Our takeaways from TFWA Cannes.
Put 8,000 people on one small patch of Riviera, and something happens. Crowds at the taxi stand, but more importantly, energy in the air.
TFWA 2025 broke records: more visitors, more decision-makers, more focus. Less “nice idea.” More “will it work on the floor tomorrow?”
The paradox of 2025: busier than ever, but conversions lag behind.
Passenger flows are strong, footfall keeps rising, yet the sacred KPI refuses to follow. Beauty felt it the most: plenty of visitors, fewer buyers. The key takeaway? You can’t fix conversion with giveaways or shiny displays.
You fix it by removing friction, and creating experiences that make people feel something. That was the real conversation on the stands this year.
What’s working?
Experiences that simplify discovery and make sustainability part of their story, not an afterthought. Refills, upcycled ingredients, eco-design. Do both, and people line up.
Gen Z doesn’t buy discounts. They buy meaning.
When the connection feels right, price doesn’t matter, authenticity does.The smartest brands translated their values into bite-sized, shareable moments that spread fast. No more static islands of display, but modular, social-first storytelling that starts before security and lives on after landing.
The macro reality: geopolitics meets merchandising.
Strategy firm Kearney painted a clear picture: shifting power blocs, rising polarization, and fragmented climate responses are reshaping global business. On the floor, the message echoed: every brand needs a plan A, B, C, and D — for every route and market. Flexibility isn’t an advantage anymore. It’s survival.
Resilience is the new “premium.”
In the conference halls, you heard the word resilience more often than Côte d’Azur. Despite headwinds, the industry stood tall. Even TFWA itself stressed that success isn’t just measured in numbers, but in partnership and shared knowledge.
That message landed.
Many meetings felt less like transactions, and more like collaborations in progress.
China: optimism meets reality.
Everyone’s talking about the return of Chinese travelers, “any moment now.”
But turning hope into business means doing the homework: new segments, new routes, new channels. Silver travelers don’t scroll like Gen Z.
And 2025 won’t wait for 2019 playbooks.
What I’m taking into 2026 (and start testing on Monday):
- From promo to protocol: Put a conversion protocol next to every activation: Hook (stopping power) → Help (decision support) → Hand-off (checkout or pre-order). Measure all three, not just sell-out. WWD
- Experience as a funnel, not a stage: One clear decision path per category (like a fragrance finder with three choices), backed by a refill or eco-narrative. trbusiness.com
- Gen Z design rules: Short. Shareable. Seamless. Let the social asset lead people into the store — not the other way around. Vogue Business
In the end, it’s not about moving fast — it’s about moving right.

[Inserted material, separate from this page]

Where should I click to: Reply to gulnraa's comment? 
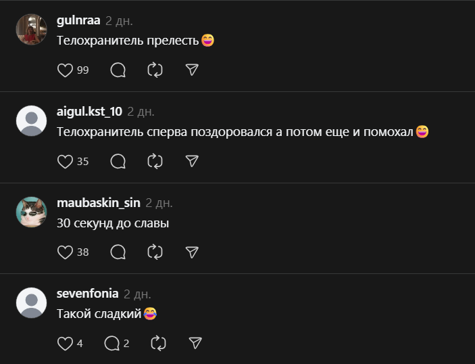(118, 70)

2025 proved the industry can move fast again. 2026 will show who moves with purpose. It’s no longer about doing more, but doing what matters — with focus, empathy, and intent. The brands that master that shift won’t just follow the future.
They’ll shape it.
(Based on our own findings, TFWA’s official updates and press release, as well as reporting from The Moodie Davitt Report, TRBusiness, Drinks International, WWD, GTR Magazine, and WiTR+ coverage around TFWA Cannes 2025.)